(CONSIGNE): Reproduisez intégralement et à l'identique l'extrait du texte ci-dessous, consacré aux pièces détachées des avions Sukhoi en Inde.

(EXTRAIT DU TEXTE):
□ □ □ □ □ □ □
Merci pour vos excellents articles.
Que les Indiens aient les compétences pour entretenir ces avions, ça ne fait aucun doute. Mais quid des pièces détachées ?
Je suppose que Sukhoi ne fera pas le plaisir de fournir un concurrent qui piétine ses plates bandes. Les Indiens ont-il la possibilité technique / légale de fabriquer des pièces sur mesure ? Y compris pour des pièces de haute technologie comme certaines parties des réacteurs ?
Ou tablent-ils sur un stock de pièces (qui s’épuisera tôt ou tard) ?
Le journal Hindustan Times a annoncé que le contrat avec l’Indonésie serait signé début avril.
Mais Sukhoi fournirait alors toujours les pièces détachées ? Quid des moteurs?
Les SU-30MKI sont fabriqués sous licence en Inde. Donc ils ont les pièces. Pour le moteurs, aucune idée.
□ □ □ □ □ □ □
(DONNÉES BRUTES):
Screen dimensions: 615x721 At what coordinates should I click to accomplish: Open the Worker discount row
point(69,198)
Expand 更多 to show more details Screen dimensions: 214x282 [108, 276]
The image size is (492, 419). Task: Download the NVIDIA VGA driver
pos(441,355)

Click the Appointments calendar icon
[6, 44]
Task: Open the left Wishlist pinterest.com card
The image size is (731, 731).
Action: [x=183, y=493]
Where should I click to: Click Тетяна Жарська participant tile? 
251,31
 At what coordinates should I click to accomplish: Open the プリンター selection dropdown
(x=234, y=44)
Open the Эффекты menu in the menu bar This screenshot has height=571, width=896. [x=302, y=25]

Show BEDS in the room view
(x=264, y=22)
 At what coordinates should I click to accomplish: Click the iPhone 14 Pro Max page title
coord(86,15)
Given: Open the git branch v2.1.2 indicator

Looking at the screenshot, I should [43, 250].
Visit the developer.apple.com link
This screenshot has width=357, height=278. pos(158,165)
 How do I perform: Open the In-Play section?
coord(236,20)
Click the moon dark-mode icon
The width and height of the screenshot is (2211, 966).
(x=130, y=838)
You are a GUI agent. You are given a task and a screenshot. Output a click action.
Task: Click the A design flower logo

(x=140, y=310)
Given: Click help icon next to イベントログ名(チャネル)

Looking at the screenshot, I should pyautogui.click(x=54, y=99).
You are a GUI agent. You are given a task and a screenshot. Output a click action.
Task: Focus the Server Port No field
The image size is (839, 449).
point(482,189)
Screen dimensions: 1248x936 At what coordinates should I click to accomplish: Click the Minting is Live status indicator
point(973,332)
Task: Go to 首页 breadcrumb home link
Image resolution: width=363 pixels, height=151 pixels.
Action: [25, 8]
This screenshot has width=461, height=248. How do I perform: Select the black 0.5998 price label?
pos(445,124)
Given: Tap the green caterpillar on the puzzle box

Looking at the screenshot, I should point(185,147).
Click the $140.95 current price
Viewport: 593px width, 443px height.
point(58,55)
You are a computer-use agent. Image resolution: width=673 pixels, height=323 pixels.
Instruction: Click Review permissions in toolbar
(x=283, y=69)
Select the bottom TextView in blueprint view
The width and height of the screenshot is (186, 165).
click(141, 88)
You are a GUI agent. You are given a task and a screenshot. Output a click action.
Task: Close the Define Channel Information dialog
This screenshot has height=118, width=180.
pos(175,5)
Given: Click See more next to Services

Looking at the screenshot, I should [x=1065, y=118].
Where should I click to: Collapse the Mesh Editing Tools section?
□ □ □ □ □ □ □
(SOLUTION PROPOSÉE):
Merci pour vos excellents articles.
Que les Indiens aient les compétences pour entretenir ces avions, ça ne fait aucun doute. Mais quid des pièces détachées ?
Je suppose que Sukhoi ne fera pas le plaisir de fournir un concurrent qui piétine ses plates bandes. Les Indiens ont-il la possibilité technique / légale de fabriquer des pièces sur mesure ? Y compris pour des pièces de haute technologie comme certaines parties des réacteurs ?
Ou tablent-ils sur un stock de pièces (qui s’épuisera tôt ou tard) ?
Le journal Hindustan Times a annoncé que le contrat avec l’Indonésie serait signé début avril.
Mais Sukhoi fournirait alors toujours les pièces détachées ? Quid des moteurs?
Les SU-30MKI sont fabriqués sous licence en Inde. Donc ils ont les pièces. Pour le moteurs, aucune idée.